Brett Cohen found the answer: if you want to be important, ACT important. With a few of his friends, fake security detail and a photographer, Brett soon found that being a star is much easire than one thought. Watch his social experiment:
What does an experiment like this mean for the future of celebrity? Once I viewed this I immediately thought about the implications for public relations. Could achieving celebrity status be THAT simple? Staging stunts like this and seeing how strangers reacted to the entourage and the photography gave the impression that people may not really care about how someone comes to be a celebrity, but perhaps it is about the “fans” ability to be part of the moment. In fact, is it the celebrity or the fan who wants more attention?
Brett has never been in a film prior to this, and he has never been in a recording studio; however, people were making up multiple stories about how they were familiar with him.
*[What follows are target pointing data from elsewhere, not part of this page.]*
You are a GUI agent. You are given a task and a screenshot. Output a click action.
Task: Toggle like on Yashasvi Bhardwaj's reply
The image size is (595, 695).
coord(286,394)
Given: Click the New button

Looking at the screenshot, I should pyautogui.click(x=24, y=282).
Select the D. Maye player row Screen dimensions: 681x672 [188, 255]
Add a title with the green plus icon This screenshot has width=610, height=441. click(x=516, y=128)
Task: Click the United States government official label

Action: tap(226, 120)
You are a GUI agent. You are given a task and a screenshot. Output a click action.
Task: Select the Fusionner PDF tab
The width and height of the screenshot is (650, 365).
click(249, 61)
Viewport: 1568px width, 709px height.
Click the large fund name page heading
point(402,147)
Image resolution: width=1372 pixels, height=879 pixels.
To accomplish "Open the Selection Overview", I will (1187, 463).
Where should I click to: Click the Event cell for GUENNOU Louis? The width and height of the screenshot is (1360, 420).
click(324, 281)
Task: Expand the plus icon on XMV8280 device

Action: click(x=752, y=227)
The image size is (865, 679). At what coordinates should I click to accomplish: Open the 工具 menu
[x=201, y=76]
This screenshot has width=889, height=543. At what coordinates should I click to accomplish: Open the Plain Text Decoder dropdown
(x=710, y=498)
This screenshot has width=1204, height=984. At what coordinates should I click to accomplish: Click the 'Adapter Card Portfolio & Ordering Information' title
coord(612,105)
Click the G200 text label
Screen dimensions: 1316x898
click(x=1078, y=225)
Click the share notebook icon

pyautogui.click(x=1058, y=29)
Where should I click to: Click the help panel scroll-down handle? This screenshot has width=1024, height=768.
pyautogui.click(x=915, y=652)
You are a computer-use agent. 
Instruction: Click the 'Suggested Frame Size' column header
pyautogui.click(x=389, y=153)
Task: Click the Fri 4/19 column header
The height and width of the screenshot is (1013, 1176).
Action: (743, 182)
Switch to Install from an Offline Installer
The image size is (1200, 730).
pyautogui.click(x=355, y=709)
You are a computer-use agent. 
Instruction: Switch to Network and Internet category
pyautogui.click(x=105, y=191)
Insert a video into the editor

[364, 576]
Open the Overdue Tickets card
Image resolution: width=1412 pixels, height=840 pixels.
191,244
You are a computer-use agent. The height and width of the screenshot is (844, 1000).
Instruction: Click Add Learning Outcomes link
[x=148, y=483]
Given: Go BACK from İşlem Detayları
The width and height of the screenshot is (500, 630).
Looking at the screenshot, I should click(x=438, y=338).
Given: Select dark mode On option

From being in Spiderman to having a hit single, Brett’s “fans” were sure they were well-versed with his work.
What would happen if entertainment PR practitioners applied this concept? If a client has a difficult time gaining notoriety, would it be ethical to pull such a stunt? Depending on what a client is trying to build a fan base on, this could possibly work. Get the staff, change the wardrobe and there you have it: instant celebrity status.
While this video illustrated the fallacies of fame, it placed a mirror in front of society and the reflection wasn’t flattering. It appeared that those around Brett were drawn by curiosity but soon they were engulfed in the experience and wanted to be a part of the commotion. People love to be seen, but being heard is even better. Social communities exist so people can share their lives and their accomplishments with the world; they network and grow their personal brands everyday by posting things for others to comment on, and in a way, evoking response and commentary from others can make one feel like a celebrity. Those who were interviewed by Brett and his crew were looking for an opportunity to be on television, no matter how far-fetched their claims for knowing him were.
If people are constantly vying for attention, would it be wrong to capitalize on that for the sake of PR? This idea is one that could spark many studies, but there’s one concept that I walked away with. The celebrity universe is filled with many stars, and there are many people looking up at them dreaming of achieving the same glow; however, if being a celebrity was a simple as Brett’s experiment, the stars have become just a little bit closer to reach.